Наверное, он вспомнил, как вдруг стал “влиятельным клириком, который не запятнал себя сотрудничеством с имперской властью”? Значит, он что-то чувствовал? Ага, он же прочитал статью Литвинова и догадался, что будет война и что Россия не устоит одна против всего мира, и понял, что ему лично будет выгодней всего? Марксист! Проницательный историк будущего! И не прогадал. А я ничего не чувствовал, я просто, сдуру, неизвестно почему, мне потом стыдно было…
— Ты не знал, конечно, — сказал Джузеппе. — Тебя вел твой Ангел… И меня тоже. Я тоже ничего не знал. Ни в тринадцатом году, когда убежал от троцкистов прямиком в храм Божий… Ни в семнадцатом, когда поборол соблазн окликнуть Макса Литвинова на улице, ни в тридцать восьмом, когда затворился окончательно… Многие погибли, еще больше народу пропало. То есть опустились, канули в безвестность, в нищету, в эмиграцию, черт-те куда. Но многие остались жить, и так ничего, более или менее неплохо. Обыкновенно. Что по нашим меркам просто прекрасно. И уверяю тебя, Дофин, не все, кто выжил, — подлецы, хитрецы или как-то по-особенному им повезло.

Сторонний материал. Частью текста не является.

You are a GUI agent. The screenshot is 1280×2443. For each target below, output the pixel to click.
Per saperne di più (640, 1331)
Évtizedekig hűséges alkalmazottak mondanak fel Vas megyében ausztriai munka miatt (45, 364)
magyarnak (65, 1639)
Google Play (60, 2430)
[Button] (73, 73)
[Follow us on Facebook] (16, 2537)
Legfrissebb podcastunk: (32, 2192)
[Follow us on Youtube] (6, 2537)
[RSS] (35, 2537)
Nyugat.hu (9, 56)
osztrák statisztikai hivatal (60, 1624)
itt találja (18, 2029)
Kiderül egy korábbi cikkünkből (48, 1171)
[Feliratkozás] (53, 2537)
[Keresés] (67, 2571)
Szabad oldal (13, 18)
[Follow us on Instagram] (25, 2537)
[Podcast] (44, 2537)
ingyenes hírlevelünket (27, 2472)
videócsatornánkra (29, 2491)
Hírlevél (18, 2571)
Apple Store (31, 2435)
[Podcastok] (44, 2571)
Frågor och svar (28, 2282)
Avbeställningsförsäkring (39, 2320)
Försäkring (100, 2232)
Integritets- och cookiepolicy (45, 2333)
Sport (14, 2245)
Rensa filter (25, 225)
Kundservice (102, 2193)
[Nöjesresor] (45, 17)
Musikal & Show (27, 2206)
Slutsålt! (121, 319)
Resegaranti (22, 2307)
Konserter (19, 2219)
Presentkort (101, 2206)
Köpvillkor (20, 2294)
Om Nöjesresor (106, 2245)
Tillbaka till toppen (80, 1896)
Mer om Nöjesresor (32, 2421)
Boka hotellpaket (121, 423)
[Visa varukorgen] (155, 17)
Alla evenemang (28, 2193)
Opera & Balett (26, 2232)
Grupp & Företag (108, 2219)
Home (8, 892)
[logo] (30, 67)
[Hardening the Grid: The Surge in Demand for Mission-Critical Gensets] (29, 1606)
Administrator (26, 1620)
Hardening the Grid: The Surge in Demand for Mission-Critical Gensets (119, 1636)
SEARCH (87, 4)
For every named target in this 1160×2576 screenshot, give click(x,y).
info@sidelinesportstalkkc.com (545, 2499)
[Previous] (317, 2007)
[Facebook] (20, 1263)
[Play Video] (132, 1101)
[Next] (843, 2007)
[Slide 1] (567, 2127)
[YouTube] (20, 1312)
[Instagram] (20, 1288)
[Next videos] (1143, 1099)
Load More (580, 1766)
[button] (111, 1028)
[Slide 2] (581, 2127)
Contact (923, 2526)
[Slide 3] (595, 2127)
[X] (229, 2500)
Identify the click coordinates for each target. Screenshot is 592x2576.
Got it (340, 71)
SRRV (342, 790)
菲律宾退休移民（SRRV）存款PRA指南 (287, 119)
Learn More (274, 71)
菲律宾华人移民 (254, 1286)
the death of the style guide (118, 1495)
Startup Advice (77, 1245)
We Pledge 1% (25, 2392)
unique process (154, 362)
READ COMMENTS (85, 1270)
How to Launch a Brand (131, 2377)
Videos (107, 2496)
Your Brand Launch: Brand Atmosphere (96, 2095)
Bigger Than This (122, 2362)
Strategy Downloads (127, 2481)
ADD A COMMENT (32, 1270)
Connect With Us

— Зачем же ты сказал, что я тоже хитрый? Тоже — как кто?
— Я просто тебе ответил, — засмеялся он. — Ты ведь первый назвал меня хитрым. Я пошутил. Мы же с тобой старинные близкие друзья, да?
— Да! — сказал я и снова сжал его руку.
— А друзья даже в самом трудном разговоре находят место для шутки! Правда?
— Правда, Джузеппе. Правда, мой дорогой, мой любимый друг.
Мне вдруг стало легко. Так бывает в три часа дня после вчерашней попойки — утром и в первой половине дня ломает и крутит, но вдруг во время обеда, когда съешь тарелку горячего супа — вдруг пот прошибает, и все — похмелье снимает как рукой, ты бодр, легок, чист и беспричинно радостен. Мне вдруг захотелось привстать и поцеловать его в щеку. Ну ладно, что за глупости.
Да, так на чем я остановился.
Мы думали, что Тельман злобен и туп, и только. Но нет! Когда русские начали как следует давить, он очнулся и словно бы даже переменился.
В сорок втором году он бросил клич: “Германия превыше всего!”.
Он вдруг сказал, он объявил, он просто-таки прокричал на внеочередном партийном съезде: “У нас в Германии живут разные люди, коммунисты, социалисты, националисты”, — ого! он признал, что у нас есть разные политические силы! “У нас есть простые рабочие и высокородные аристократы”, — просто два раза ого! — “нас многое разделяет” — три раза ого! — “Но есть нечто высшее, что нас всех объединяет, и это наша родина, наша вечная Германия! Германия, только Германия превыше всего, превыше классов, сословий и политических партий! Мы сражаемся за Германию! За землю отцов!”
Вот так. И это в стране, где само слово “родина” с тридцать третьего года было фактически под запретом. Восточная Пруссия готова была сдаться — и сдалась — русским, когда Набоков заявил о восстановлении чести немецкой аристократии. Эк, однако, ловко сказано — не восстановление прав (как он мог восстановить права?) — а именно чести.
Но Тельман вернул из тюрем фон Клейста и фон Фока. Которые с тридцать третьего года были просто Клейст и Фок, но получили назад свое “фон” и приняли командование ослабевшими армиями. Генерал фон Штауфенберг, ожидавший казни за попытку покушения на Тельмана, был прощен, возведен в фельдмаршалы и поставлен во главе новой ударной армии. Он-то, собственно, и возглавил контрнаступление — оказался талантлив, но страшно жесток, его боялись и не любили — но надо было что-то делать.